** EXERCISE BRIEF **
Rewrite the stretch of items from the line containing "Click the Loan Payable LIABILITY badge" through the end, changing "screenshot" to "image" and keeping everything else the same. Leave the pictures out of your answer.

** EXTRACTED RECORDS **

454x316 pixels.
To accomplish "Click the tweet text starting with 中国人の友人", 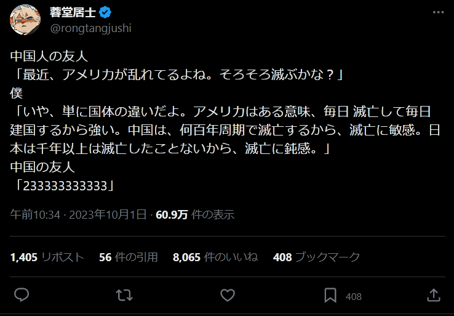I will pyautogui.click(x=50, y=57).
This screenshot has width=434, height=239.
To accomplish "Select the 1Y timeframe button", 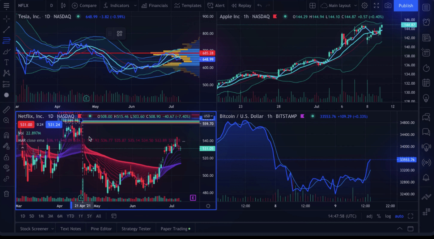I will pos(80,216).
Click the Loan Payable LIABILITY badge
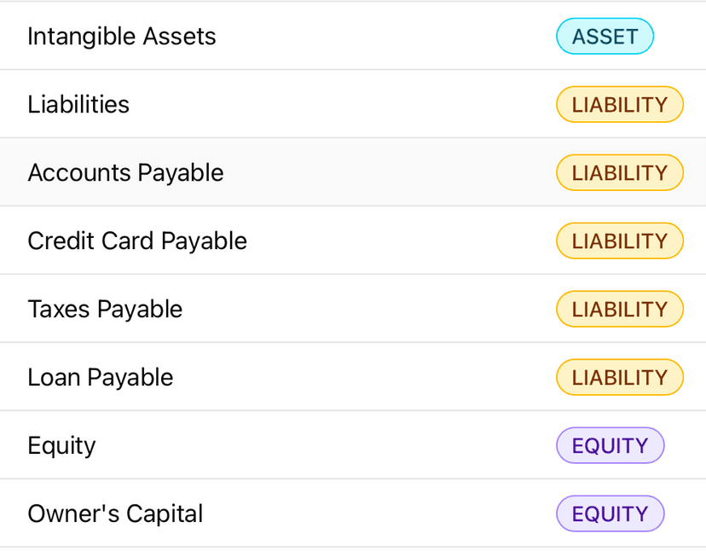 click(x=619, y=378)
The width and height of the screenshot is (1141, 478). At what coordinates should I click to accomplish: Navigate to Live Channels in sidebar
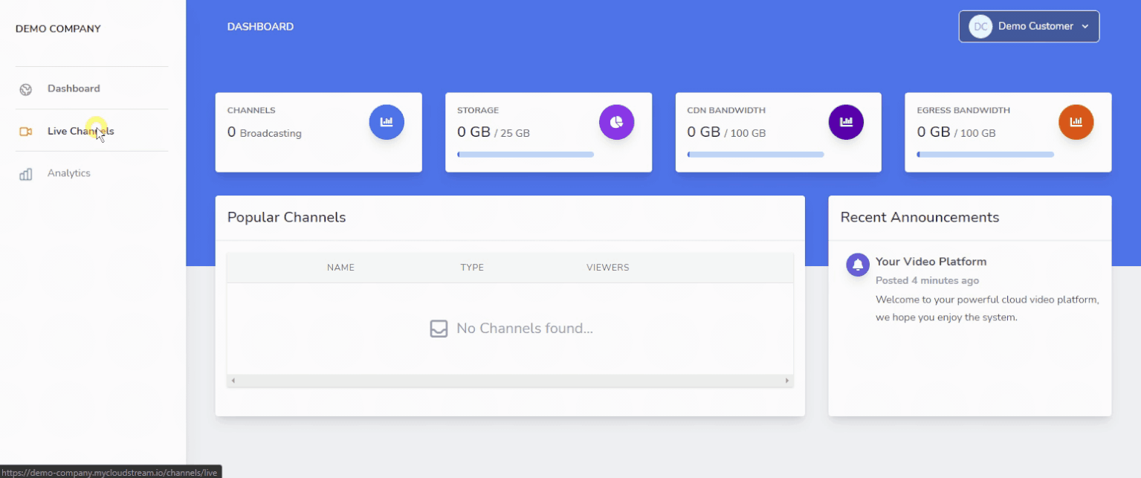coord(80,130)
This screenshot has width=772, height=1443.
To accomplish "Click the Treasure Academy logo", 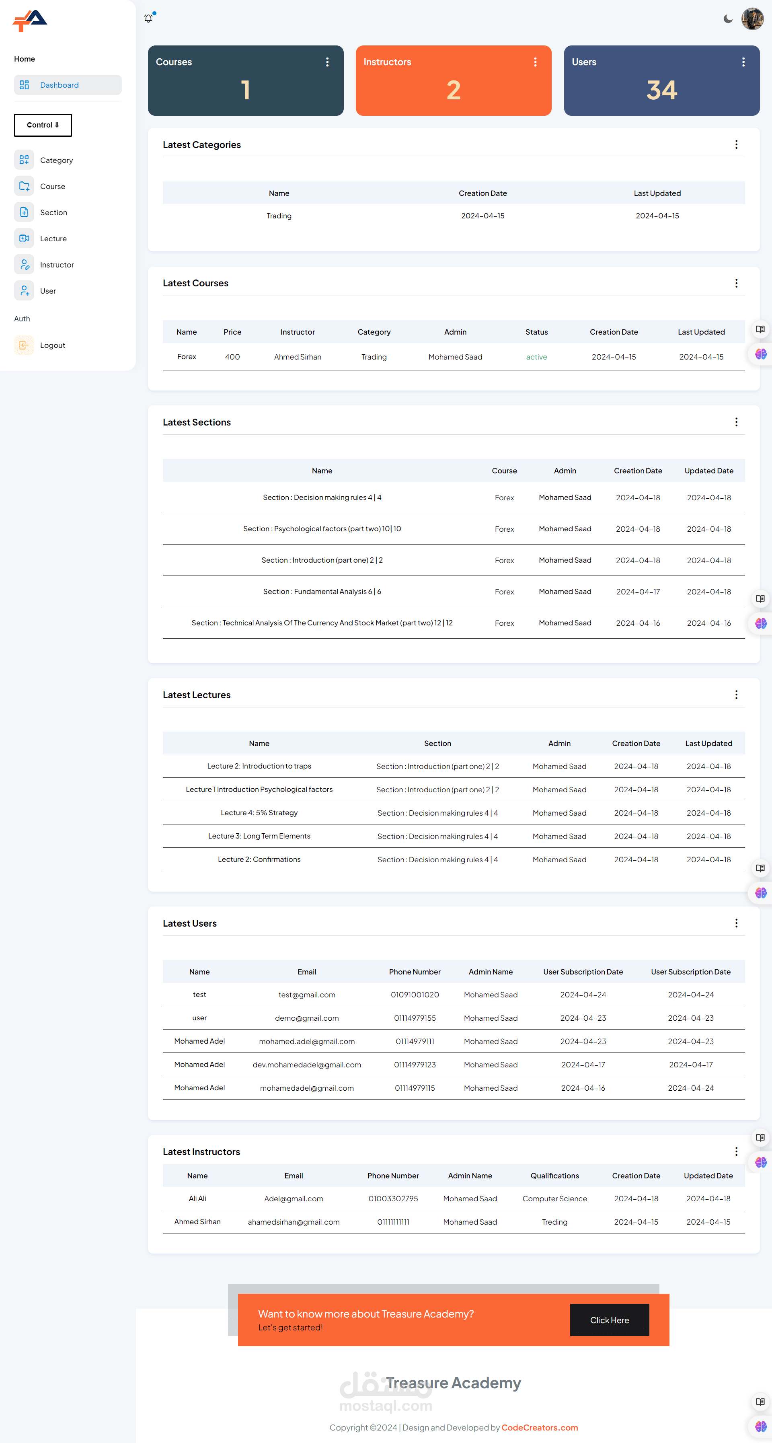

** TASK RESPONSE **
Click the Loan Payable LIABILITY badge
 click(x=619, y=378)
The width and height of the image is (1141, 478). At what coordinates should I click to accomplish: Navigate to Live Channels in sidebar
coord(80,130)
This image has width=772, height=1443.
To accomplish "Click the Treasure Academy logo", 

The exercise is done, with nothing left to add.